Inga_po, Elfka, przykro mi dziewczyny, choc wiem, że od tego lżej na serduchu Wam się nie zrobi. Długa ta droga po to własne dziecię, nie? i nic dziwnego, że gdzieś tam podkopane zaufanie ma się nawet do lekarzy, bo tak jak piszecie, dla nich to jest wypsanie skierowania na badania, a dla nas kolejna kasa do wydania... wiadomo, że dla dziecka wszytsko, ale gdzies w człowieku siedzi bunt, że "cholera jasna, dlaczego ja', a tu ejszcze jak Moniusia pisze, na siłę chca nas szczęsliwymi ciociami zrobić :/
też mam w swoim gronie koleżankę, która mnie zasypuje zdjeciami swych pociech, opowiada miliardy anegdotek, a ja zapyta, co u mnie, to tylko po to, by za chwilę odpowiedzięc' no ja się tak tym wszytski denerwuję, że nie wiem, co ze sobą zrobię, jak będziesz mięc transfer" :D no pocieszenie miesiąca :D oniemiałam, nie odrzekłam nic... :p
i prawdą starą jak świat jest, że nie zrozumie nikt, kto w identycznej sytuacji nie był. Sama mam tez na szczęscie przyjaciółki, które bardzo mnie wspierają, ale rzadko kiedy pozwola sobie na komentarz "będzie dobrze, musi się udac". raczej konstruktywnie stawiają do pionu :) i dzięki Bogu!

Kachna, mam nadzieję, że płyn do jutra zejdzie.! trzymaj się! jesteś w Poz?

Aisha, niech dzieciątko ładnie się tam zadomowi pod Twoim serduchem :) a Mała niech sie przytula - przytulania nigdy dość :)

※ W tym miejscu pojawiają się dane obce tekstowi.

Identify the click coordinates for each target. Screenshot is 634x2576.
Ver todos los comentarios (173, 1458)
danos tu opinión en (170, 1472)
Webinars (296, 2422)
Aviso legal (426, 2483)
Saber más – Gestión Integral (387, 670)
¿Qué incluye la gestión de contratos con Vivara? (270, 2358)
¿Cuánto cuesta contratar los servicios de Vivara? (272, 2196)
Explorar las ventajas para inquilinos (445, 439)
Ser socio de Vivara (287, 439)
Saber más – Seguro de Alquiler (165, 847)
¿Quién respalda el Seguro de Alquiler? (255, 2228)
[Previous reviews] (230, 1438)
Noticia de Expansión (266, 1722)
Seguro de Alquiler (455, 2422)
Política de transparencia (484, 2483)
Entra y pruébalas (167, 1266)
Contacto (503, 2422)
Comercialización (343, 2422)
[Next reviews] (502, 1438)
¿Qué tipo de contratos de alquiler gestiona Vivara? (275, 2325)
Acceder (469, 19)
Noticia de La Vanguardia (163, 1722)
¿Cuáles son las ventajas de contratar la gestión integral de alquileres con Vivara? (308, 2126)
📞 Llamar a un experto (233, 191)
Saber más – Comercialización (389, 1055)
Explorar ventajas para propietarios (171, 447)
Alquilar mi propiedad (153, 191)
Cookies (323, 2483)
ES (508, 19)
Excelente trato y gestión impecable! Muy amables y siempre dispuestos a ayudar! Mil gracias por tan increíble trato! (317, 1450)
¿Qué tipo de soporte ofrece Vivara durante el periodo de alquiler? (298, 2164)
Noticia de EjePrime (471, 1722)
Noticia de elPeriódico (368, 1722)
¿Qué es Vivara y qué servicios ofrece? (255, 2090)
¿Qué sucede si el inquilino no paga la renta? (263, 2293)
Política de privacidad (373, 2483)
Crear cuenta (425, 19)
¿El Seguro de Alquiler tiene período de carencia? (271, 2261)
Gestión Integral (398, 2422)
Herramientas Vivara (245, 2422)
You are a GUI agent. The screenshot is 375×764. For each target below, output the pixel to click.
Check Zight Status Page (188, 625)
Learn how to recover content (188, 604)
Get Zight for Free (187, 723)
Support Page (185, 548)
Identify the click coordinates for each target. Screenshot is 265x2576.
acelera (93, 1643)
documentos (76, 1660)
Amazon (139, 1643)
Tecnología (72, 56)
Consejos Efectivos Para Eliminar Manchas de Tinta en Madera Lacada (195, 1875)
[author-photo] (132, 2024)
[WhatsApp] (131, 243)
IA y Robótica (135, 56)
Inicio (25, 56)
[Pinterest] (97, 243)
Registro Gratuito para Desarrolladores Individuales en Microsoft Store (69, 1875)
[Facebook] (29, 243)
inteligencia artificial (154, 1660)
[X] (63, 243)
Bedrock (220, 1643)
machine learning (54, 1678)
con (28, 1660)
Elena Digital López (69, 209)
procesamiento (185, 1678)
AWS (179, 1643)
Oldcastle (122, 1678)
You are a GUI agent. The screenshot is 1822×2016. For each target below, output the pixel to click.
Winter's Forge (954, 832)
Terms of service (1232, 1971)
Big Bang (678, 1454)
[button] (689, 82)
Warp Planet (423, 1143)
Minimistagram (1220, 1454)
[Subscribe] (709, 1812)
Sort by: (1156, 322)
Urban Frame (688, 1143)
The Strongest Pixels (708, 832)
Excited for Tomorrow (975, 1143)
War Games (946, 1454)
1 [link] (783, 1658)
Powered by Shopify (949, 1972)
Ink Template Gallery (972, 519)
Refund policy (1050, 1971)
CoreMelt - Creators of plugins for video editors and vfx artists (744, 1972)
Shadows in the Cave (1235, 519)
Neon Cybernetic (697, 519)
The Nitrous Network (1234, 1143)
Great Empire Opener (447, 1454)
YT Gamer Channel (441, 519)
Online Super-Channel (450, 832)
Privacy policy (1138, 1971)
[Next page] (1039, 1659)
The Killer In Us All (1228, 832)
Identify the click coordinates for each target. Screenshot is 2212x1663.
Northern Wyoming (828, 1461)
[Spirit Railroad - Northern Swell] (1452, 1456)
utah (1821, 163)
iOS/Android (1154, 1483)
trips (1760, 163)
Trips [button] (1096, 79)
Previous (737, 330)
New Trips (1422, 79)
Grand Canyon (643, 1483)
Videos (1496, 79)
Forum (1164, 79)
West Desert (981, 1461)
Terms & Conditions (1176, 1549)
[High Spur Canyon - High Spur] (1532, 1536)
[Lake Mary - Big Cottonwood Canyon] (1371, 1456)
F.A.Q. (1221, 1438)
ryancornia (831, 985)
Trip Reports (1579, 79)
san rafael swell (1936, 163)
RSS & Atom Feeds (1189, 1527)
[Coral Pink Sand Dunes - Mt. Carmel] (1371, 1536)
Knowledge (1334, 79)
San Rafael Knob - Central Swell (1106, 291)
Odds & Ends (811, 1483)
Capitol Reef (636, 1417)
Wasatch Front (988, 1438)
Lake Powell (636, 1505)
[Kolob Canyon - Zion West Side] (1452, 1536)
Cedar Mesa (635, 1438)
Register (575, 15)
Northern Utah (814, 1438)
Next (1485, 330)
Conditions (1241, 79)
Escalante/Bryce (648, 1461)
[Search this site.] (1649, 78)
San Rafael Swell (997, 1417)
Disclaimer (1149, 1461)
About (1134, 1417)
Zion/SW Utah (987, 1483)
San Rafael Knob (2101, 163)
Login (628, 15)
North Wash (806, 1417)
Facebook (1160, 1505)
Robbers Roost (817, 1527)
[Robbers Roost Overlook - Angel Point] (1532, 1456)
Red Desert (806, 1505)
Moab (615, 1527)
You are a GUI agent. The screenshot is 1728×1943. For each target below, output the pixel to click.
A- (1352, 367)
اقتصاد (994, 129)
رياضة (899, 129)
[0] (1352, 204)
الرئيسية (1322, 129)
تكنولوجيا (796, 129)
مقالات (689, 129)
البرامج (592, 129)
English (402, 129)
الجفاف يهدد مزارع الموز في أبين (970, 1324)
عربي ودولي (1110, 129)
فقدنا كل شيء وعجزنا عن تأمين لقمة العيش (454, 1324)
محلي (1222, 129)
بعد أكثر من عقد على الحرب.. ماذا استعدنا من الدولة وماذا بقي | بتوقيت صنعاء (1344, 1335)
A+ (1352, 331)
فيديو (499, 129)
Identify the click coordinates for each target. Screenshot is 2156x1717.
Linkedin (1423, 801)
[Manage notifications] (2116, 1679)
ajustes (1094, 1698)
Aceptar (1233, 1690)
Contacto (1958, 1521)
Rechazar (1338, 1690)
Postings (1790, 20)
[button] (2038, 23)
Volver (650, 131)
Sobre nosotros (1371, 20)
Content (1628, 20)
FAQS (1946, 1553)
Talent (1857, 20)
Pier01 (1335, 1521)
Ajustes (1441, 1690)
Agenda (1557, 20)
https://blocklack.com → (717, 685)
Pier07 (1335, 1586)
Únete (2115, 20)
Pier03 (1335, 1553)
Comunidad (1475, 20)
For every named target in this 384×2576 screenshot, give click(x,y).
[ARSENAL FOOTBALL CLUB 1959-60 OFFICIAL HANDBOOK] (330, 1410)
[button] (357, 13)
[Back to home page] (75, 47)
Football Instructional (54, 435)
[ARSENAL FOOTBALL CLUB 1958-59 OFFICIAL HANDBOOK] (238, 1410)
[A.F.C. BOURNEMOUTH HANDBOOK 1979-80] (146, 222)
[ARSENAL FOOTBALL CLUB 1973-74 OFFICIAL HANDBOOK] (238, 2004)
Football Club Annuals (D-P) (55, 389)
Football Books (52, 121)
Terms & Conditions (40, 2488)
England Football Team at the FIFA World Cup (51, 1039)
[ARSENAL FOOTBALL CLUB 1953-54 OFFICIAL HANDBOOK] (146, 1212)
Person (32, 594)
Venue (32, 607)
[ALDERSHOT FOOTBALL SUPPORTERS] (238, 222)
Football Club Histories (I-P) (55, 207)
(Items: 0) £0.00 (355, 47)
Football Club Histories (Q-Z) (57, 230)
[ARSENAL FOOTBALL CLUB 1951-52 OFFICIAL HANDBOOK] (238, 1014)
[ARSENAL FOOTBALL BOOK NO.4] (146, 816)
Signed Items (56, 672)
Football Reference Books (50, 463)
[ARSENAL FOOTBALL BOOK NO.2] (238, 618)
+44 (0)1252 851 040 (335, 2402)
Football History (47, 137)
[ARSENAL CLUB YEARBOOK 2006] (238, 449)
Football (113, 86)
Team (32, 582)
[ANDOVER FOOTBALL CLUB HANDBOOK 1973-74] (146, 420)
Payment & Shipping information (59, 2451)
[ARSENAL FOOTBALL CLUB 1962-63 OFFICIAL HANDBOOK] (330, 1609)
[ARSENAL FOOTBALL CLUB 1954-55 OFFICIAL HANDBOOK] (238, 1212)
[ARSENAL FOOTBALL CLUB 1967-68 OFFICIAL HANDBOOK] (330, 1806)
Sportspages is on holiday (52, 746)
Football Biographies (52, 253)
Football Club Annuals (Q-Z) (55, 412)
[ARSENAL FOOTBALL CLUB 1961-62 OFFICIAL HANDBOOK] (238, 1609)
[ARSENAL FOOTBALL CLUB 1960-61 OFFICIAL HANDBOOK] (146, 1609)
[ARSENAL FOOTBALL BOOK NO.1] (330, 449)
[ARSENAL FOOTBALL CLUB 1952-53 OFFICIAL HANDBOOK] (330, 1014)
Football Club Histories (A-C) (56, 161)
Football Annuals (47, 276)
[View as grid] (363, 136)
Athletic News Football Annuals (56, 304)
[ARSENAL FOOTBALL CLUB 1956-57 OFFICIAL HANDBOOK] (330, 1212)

Dorotka, a co to za czarnowidztwo? no ej, u CIebie to ejszcze nic nie wiadomo, więc proszę negatywnych zdarzeń pesymistycznym mysleniem nie przyciągać :)

Fruit, kciuki zaciskam, choć domyslam się, że pewnie w głowie coś juz Ci się roi, hm?

Kate, leżysz czy wariujesz po mieszkaniu? :)

Annemarie, jak będziesz jeżdzić po Pl z jakimiś wykładami, treningami, warsztatami etc. to ja pierwsza w Poz się na to zapiszę :) mądraś babo, jak nie wiem! aż zazdro bierze :D

a ja jeszcze tylko w poniedziałek do pracy, a we wtorek jadę po Kropka :))) i wiecie co? z założenia ten rok szkolny miałam miec luźniejszy. taaa... z założenia. codziennie jakies nowego godziny dostaję... szans wielkich na odpoczynek i zagłębienie się w myslach (i tych optymistycznych i tych pesymistycznych) nie widzę :)

Ejjjj no ale przeciez bedzie dobrze :)
 
anika M wrócił z pracy, to udaje, że przeleżałam cały dzień:-p tylko mnie nie wydaj;-)A co do myślenia, nad czym tu myśleć? będzie kropek, ima się zaimplantować!